<ul>
  <li><strong>Encoding:</strong> Why use a specific encoding for the Cyrillic script? I recommend using UTF-8 for broader compatibility.</li>
  <li><strong>Deprecated Method:</strong> The <code>error_bad_lines</code> method is deprecated in latest versions of Pandas. Instead, use <code>on_bad_lines='skip'</code>.</li>
</ul>

In [None]:
# import
import pandas as pd
import numpy as np

# load ratings
ratings = pd.read_csv('Downloads/BX-Book-Ratings.csv', encoding='cp1251', sep=';')
ratings = ratings[ratings['Book-Rating']!=0]

# load books
books = pd.read_csv('Downloads/BX-Books.csv',  encoding='cp1251', sep=';',error_bad_lines=False)

<ul>
    <li><strong>Data Integrity:</strong> The dataset contains corrupted data. Consider applying a mapping to restore the correct string values.</li>
    <li><strong>Data Filtering and Aggregation:</strong> There are many books with the same title. It's better to use a combination of <code>Book-Title</code> and <code>Book-Author</code> for more accurate filtering and aggregation.</li>
</ul>

In [None]:

#users_ratigs = pd.merge(ratings, users, on=['User-ID'])
dataset = pd.merge(ratings, books, on=['ISBN'])
dataset_lowercase=dataset.apply(lambda x: x.str.lower() if(x.dtype == 'object') else x)

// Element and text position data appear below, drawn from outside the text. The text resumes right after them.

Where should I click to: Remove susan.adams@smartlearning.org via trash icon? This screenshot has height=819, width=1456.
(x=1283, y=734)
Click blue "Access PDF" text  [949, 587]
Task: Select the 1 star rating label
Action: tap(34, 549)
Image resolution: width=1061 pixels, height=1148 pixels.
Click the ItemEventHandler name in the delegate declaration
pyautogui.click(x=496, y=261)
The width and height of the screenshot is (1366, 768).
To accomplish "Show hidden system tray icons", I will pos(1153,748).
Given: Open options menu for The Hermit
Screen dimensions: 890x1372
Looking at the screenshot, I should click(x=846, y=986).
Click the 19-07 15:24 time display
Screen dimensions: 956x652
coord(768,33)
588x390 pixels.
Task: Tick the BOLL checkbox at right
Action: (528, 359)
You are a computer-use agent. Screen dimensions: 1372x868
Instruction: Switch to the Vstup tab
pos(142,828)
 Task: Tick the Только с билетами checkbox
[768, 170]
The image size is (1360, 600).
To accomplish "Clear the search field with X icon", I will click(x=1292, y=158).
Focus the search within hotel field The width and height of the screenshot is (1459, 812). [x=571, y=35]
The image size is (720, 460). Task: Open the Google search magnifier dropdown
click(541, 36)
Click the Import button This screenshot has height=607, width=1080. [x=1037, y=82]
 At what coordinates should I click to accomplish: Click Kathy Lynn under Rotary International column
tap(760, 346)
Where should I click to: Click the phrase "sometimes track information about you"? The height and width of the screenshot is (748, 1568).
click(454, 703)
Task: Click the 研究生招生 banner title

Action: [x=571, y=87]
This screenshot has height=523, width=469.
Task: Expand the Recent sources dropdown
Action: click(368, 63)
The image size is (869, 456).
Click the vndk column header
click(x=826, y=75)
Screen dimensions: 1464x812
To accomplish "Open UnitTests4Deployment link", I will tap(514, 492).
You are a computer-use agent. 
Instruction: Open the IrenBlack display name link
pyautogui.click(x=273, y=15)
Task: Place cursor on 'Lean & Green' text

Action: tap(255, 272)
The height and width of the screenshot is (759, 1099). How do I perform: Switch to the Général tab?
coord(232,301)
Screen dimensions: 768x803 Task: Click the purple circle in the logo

tolkien_readers = dataset_lowercase['User-ID'][(dataset_lowercase['Book-Title']=='the fellowship of the ring (the lord of the rings, part 1)') & (dataset_lowercase['Book-Author'].str.contains("tolkien"))]
tolkien_readers = tolkien_readers.tolist()
tolkien_readers = np.unique(tolkien_readers)

# final dataset
books_of_tolkien_readers = dataset_lowercase[(dataset_lowercase['User-ID'].isin(tolkien_readers))]

# Number of ratings per other books in dataset
number_of_rating_per_book = books_of_tolkien_readers.groupby(['Book-Title']).agg('count').reset_index()

#select only books which have actually higher number of ratings than threshold
books_to_compare = number_of_rating_per_book['Book-Title'][number_of_rating_per_book['User-ID'] >= 8]
books_to_compare = books_to_compare.tolist()

ratings_data_raw = books_of_tolkien_readers[['User-ID', 'Book-Rating', 'Book-Title']][books_of_tolkien_readers['Book-Title'].isin(books_to_compare)]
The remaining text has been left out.